Once when I was writing a technical tutorial, I noticed that some images needed to be manipulated for better display. One example can be high-resolution screenshots.

The above screenshot taken from the environment tab of Spark Web UI on a 4K UHD monitor was supposed to show some configuration information. However, it’s almost impossible to read the text content in the image especially when the image is scaled down and embedded in other text, as senseless padding takes up the majority of the space.

The first and most natural thought is to crop out the padding part on the right side of the image, which could be easily implemented merely with the image processing tool that comes with the operation system, such as macOS Preview.

The cropped image looks better than the original, but it’s not enough. The tricky part comes in cropping out the padding in the middle of the two columns of text in the image, and then stitch the left and right parts together. Undoubtedly, this task can be accomplished with some powerful raster graphics editors like Adobe Photoshop. But if one is looking for the lightweight solution, that’s where the imaging libraries like Pillow and OpenCV kick in.

The solution can be refined into several sub-tasks. Although a general solution is preferable, for illustration purposes, this article will focus on the specific problem that mentioned above, i.e., how to crop out the middle part of an image and then stitch the remaining left and right parts together?

Loading Original Image

A handy tool to implement the solution is Pillow, the open-source, cross-platform library for image processing in Python. After installation, we shall start by loading the image and obtaining its dimensions.

from PIL import Image

# load an image from a file
# an Image object will be returned if successful
img = PIL.Image.open("/data/cropped_screenshot.png")

print(img.size)

# output
"""
(2957, 290)
"""

We can use Image.show method to display the image. On macOS, the image will be opened with the Preview application. Since we haven’t made any modifications to it yet, the picture shown should look exactly like the cropped screenshot above.

Defining Bounding Boxes

The next step is to define the bounding boxes for the left and right portions that we would like to keep, and then crop the image using these bounding boxes.

To crop the input image, we need to provide the left, upper, right, and lower pixel coordinate of a rectangular region that would be extracted from the image. According to the coordinate system, the coordinates of the upper left corner are (0, 0) and a rectangle can be represented as (x1, y1, x2, y2). Getting back to the original scenario, we can obtain the partial coordinates of the left part cropped image, i.e., (0, 0, x2, height), as well as the partial coordinates of the right part cropped image, i.e., (x1, 0, width, height).
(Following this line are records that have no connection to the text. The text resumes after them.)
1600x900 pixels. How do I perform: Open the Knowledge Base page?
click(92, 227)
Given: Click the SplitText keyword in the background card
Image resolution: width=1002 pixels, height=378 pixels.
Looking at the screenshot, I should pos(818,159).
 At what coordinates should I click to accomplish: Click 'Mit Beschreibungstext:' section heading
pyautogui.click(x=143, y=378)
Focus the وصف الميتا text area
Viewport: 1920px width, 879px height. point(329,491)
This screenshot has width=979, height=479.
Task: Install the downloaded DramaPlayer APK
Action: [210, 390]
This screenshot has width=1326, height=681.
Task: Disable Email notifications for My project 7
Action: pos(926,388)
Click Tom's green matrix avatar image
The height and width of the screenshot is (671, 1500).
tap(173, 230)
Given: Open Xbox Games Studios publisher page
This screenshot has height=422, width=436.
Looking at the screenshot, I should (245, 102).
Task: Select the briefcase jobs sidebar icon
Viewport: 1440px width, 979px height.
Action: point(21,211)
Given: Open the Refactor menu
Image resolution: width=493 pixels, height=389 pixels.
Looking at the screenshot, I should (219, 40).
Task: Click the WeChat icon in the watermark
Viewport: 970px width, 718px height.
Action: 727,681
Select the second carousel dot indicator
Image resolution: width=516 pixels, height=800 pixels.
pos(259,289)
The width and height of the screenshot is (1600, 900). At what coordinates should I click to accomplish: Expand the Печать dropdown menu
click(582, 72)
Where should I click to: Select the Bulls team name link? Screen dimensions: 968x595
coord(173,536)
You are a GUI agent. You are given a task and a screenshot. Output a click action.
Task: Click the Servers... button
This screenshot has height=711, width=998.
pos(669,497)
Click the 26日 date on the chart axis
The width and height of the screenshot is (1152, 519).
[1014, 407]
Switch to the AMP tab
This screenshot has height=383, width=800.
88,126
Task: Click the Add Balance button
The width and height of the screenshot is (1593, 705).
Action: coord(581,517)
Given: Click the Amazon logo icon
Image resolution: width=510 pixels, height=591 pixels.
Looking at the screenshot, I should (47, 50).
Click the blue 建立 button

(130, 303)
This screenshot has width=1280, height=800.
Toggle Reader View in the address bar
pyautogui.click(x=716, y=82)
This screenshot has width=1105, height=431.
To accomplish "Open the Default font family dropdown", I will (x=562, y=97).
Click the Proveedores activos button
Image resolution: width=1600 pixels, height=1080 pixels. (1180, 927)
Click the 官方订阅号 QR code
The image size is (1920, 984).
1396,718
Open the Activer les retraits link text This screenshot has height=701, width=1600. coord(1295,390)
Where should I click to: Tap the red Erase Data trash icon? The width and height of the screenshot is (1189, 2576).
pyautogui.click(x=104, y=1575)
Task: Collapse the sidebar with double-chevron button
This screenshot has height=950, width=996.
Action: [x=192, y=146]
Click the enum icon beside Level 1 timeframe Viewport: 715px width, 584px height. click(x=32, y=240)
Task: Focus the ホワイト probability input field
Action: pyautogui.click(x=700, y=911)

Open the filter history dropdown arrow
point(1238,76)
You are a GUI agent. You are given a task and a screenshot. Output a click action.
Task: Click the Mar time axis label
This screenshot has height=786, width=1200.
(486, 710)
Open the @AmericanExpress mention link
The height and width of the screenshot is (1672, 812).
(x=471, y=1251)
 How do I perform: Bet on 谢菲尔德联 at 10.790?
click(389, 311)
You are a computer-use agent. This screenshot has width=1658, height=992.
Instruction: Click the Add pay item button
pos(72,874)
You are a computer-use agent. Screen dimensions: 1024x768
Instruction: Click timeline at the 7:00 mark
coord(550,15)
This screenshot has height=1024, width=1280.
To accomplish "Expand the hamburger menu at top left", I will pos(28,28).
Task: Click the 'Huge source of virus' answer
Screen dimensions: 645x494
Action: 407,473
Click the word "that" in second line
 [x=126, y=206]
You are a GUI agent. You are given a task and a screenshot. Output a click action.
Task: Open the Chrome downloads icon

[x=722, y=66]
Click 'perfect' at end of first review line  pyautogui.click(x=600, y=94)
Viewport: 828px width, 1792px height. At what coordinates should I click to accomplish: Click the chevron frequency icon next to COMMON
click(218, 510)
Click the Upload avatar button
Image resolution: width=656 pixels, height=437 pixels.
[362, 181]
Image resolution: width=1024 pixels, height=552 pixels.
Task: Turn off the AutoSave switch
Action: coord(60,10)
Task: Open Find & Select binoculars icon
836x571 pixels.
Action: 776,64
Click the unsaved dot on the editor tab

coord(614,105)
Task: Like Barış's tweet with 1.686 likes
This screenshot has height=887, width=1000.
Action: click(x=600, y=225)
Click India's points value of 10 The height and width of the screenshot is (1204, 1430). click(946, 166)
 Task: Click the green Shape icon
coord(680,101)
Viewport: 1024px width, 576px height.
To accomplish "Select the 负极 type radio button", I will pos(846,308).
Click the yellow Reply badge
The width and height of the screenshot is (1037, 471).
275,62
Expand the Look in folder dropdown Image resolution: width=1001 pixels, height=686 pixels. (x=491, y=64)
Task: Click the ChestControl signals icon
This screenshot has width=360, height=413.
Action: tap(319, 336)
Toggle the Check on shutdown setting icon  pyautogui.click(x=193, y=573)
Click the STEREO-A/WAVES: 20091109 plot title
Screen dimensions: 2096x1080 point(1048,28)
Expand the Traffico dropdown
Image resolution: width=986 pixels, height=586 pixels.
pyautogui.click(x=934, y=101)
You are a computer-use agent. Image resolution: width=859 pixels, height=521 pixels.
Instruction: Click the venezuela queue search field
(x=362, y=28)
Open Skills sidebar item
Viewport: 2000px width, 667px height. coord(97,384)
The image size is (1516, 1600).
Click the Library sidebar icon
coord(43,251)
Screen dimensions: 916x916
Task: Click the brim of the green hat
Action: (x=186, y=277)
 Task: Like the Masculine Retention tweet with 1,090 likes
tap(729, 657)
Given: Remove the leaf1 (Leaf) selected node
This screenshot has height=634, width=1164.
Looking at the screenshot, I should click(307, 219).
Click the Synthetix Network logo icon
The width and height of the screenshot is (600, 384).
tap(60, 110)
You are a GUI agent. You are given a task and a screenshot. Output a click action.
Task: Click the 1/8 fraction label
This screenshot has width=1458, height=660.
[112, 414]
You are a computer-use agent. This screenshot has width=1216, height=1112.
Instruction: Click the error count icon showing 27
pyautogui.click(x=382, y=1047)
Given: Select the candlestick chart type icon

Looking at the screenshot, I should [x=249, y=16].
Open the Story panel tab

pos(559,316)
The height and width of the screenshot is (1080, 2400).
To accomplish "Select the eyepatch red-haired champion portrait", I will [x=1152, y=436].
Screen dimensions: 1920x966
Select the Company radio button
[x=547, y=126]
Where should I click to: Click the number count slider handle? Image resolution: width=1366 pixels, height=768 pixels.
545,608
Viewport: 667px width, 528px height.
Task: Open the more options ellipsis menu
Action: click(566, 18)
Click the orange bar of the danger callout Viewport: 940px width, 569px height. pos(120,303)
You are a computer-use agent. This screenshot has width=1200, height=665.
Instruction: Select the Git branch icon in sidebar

Since we already know the size of the image, we can estimate the exact values of x1 and x2 by visual inspection. Alternatively, or maybe more preferably, we can insert a number of, such as ten, vertical red lines evenly in the image as an auxiliary.

from PIL import ImageDraw

# make a copy of the image
img_copy = img.copy()

# create an ImageDraw object for the copy
draw = ImageDraw.Draw(img_copy)
# number of lines to draw
num_lines = 10

# calculate the distance between each line
width, height = img_copy.size
dist = width // num_lines

# draw the vertical lines
for i in range(num_lines):
    line_start = i * dist
    draw.line((line_start, 0, line_start, height), fill='red', width=6)

# display the modified copy
img_copy.show()

The entire image is divided into ten parts by the red line. Do note that the first red line is on the far left of the image and its abscissa is 0. Then, we should be able to decide the component of left image and right image. For aesthetic reasons, we choose the first three parts to form the left image, and the ninth and tenth parts to form the right image. In other words, the middle five parts are cropped out. At this point, we have determined the values of all the coordinate variables.

# calculate x1 and x2 that mentioned above
x2 = (2 + 1) * dist
x1 = (9 - 1) * dist

# cut out the left and right parts from the original image
left_img = img.crop((0, 0, x2, height))
right_img = img.crop((x1, 0, width, height))

# display to ensure images are appropriate
left_img.show()
right_img.show()

Pasting Cropped Images

So far it’s all going smoothly. The final step is to create a new image that has the combined width of the left image and right image and the same height as the original image. Subsequently, we only need to paste the left and right images onto the new image.

# obtain the width of the left image and right image
left_img_width = left_img.size[0] # equals to x2
right_img_width = right_img.size[0] # equals to width - x1

# create the new image with the given mode and size
new_img = Image.new('RGB', (left_img_width + right_img_width, height))

# paste the left and right images onto the new image
new_img.paste(left_img, (0, 0))
new_img.paste(right_img, (left_img_width, 0))

# display and review
new_img.show()

# save the processed image
new_img.save('final_image.png')

Obviously, the display of the image has been significantly improved compared to the original one.

This article is based on Python 3.10.10 and Pillow 9.4.0.